Chapter 1 Population Statistics
1.1 Populations
Almost every statistics text begins with the concept of a population. A population is the complete set of individuals to which you want to predict values. Let’s dwell on this concept, as it is something that did not hit home for me right away in my career. Again, the population is all of the individuals for which you are interested in making a prediction. What do we mean by individuals? Not just people – individuals can plants, insects, disease, livestock or, indeed, farmers.
Just as important as what individuals are in a population is its extent. What do you want the individuals to represent? If you are a farmer, do you want to apply the data from these individuals directly to themselves, or will you use them to make management decisions for the entire field, or all the fields in your farm? Will you use the results this season or to make predictions for future seasons? If you are an animal nutritionist, will you use rations data to support dairy Herefords, or beef Angus?

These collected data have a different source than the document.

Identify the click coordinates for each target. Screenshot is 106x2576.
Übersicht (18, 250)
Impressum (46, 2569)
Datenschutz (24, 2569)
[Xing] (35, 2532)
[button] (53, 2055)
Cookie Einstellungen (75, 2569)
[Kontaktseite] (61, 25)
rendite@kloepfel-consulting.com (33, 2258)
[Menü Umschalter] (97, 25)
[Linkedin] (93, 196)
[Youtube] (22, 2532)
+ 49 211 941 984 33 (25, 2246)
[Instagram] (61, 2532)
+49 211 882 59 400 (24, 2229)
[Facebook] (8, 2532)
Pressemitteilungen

If you are a sales agronomist, will you use the data to support sales on one farm, a group of farms in one area, or across your entire sales territory? If you are in Extension, will the individuals you measure be applicable to your entire county, group of counties, or state? If you are in industry like me, will your results be applicable to several states?

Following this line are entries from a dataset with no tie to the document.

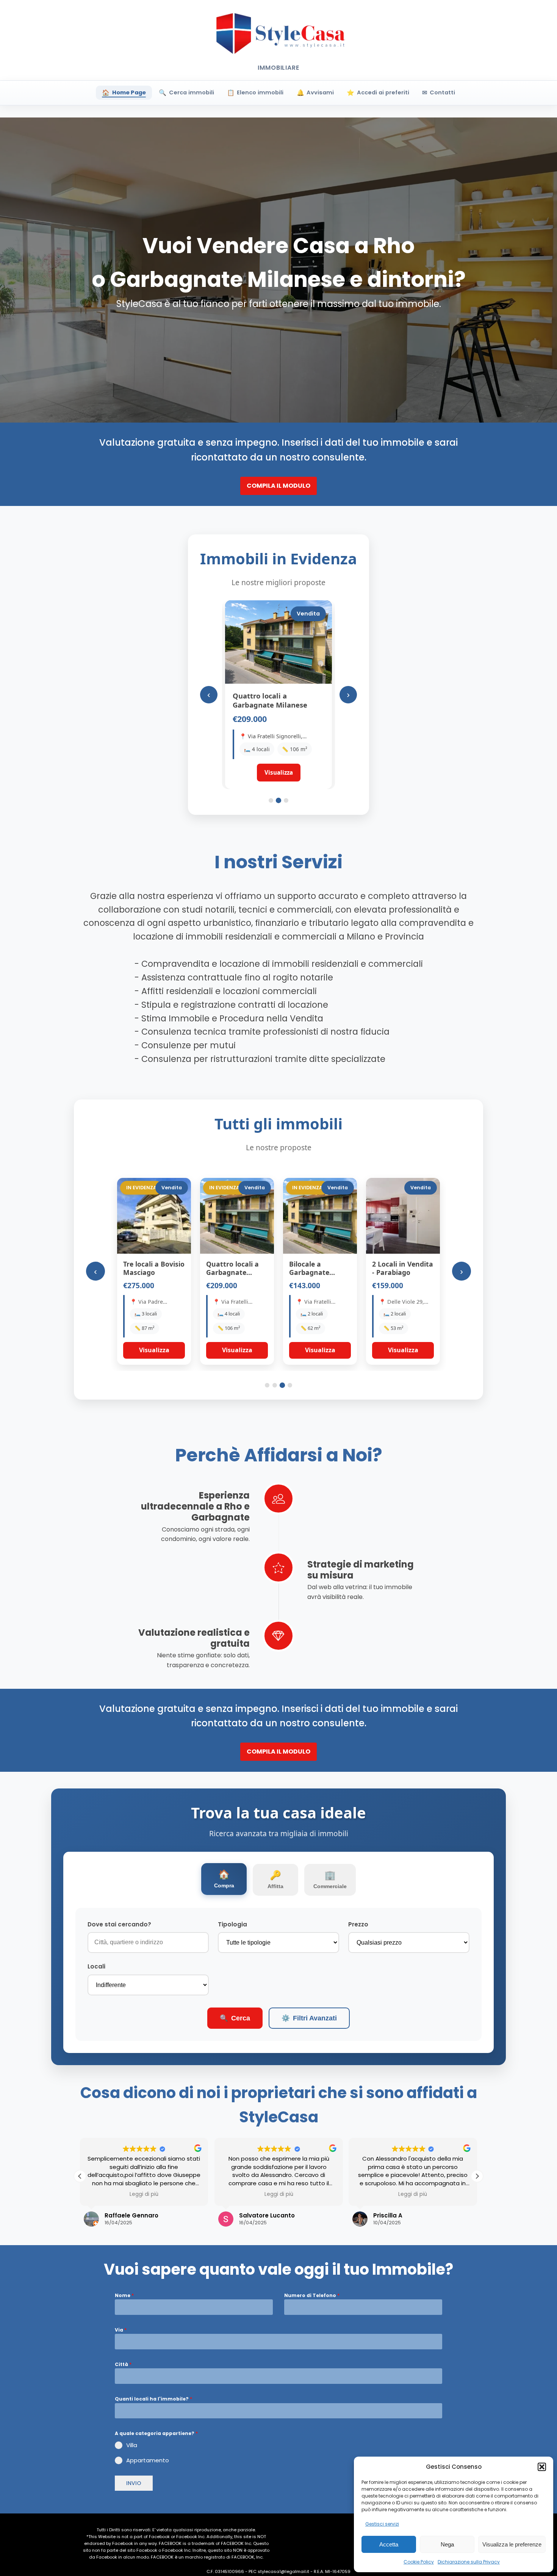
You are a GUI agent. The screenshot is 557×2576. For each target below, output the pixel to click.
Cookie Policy (419, 2562)
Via (121, 2330)
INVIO (133, 2483)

This is a very, very critical question, as you design experiments – or as you read research conducted by others. To what do or will the results apply? Obviously, an Iowa farmer should not follow the optimum planting date determined for a grower in North Carolina, nor should an Ohio farmer assume our pale clays will be as forgiving as the dark, mellow loam of southern Minnesota.

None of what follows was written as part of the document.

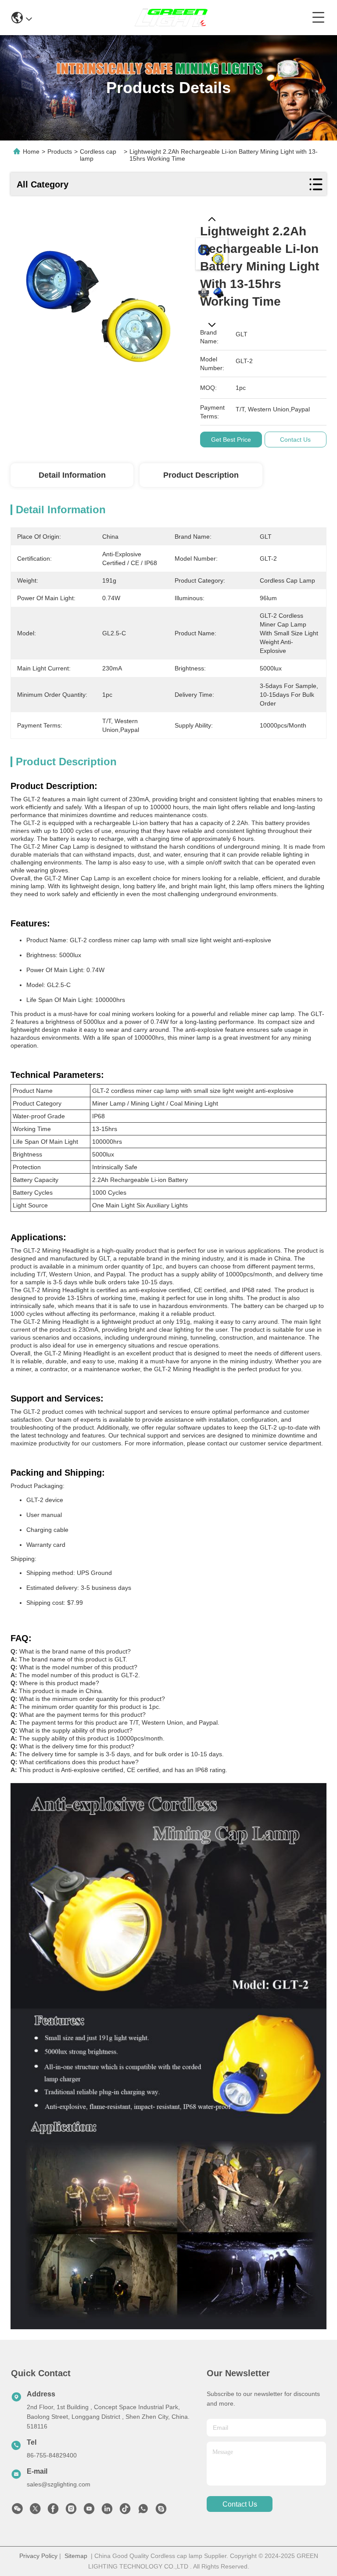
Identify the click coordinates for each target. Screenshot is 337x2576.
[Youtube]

Drilling down, you might further consider whether research was conducted in areas that have similar temperature or rainfall, how different the soil texture might be to the areas to which you want to apply results. At the farm level, you might ask how similar the crop rotation, tillage, or planting methods were to that operation. At the field level, you might wonder about planting date or the hybrid that was sown.
When you use the results from set of individuals to make predictions about other individuals, you are making inferences – you are using those data to make predictions, whether it be for that same field next month or next year, or for other locations (areas in a field, fields in a farm, counties, or states). When we speak of an inference space, then, that is the total group of individuals to which you will apply your results. Or, in another word, your population.
In summary, one of the most critical skills you can apply with data science has no formula and, indeed, little to do with math (at least in our application). It is to ask yourself, will my experiment represent the entire population in which I am interested? Indeed, one field trial likely will not address the entire population in which you are interested – it is up to you to determine the population to which you are comfortable applying those results.
In fact, statistics or data science done without this “domain” knowledge whether a dataset is useful or experimental results are reasonable can be disastrous. Just because a model fits one dataset very well or treatments are significantly different does not mean they should be used to make decisions. Your competency as an agronomic data scientist depends on everything you learn in your program of study. Soil science, crop physiology, and integrated pest management, to name just a few subjects, are as much a prerequisite as any math course you have taken.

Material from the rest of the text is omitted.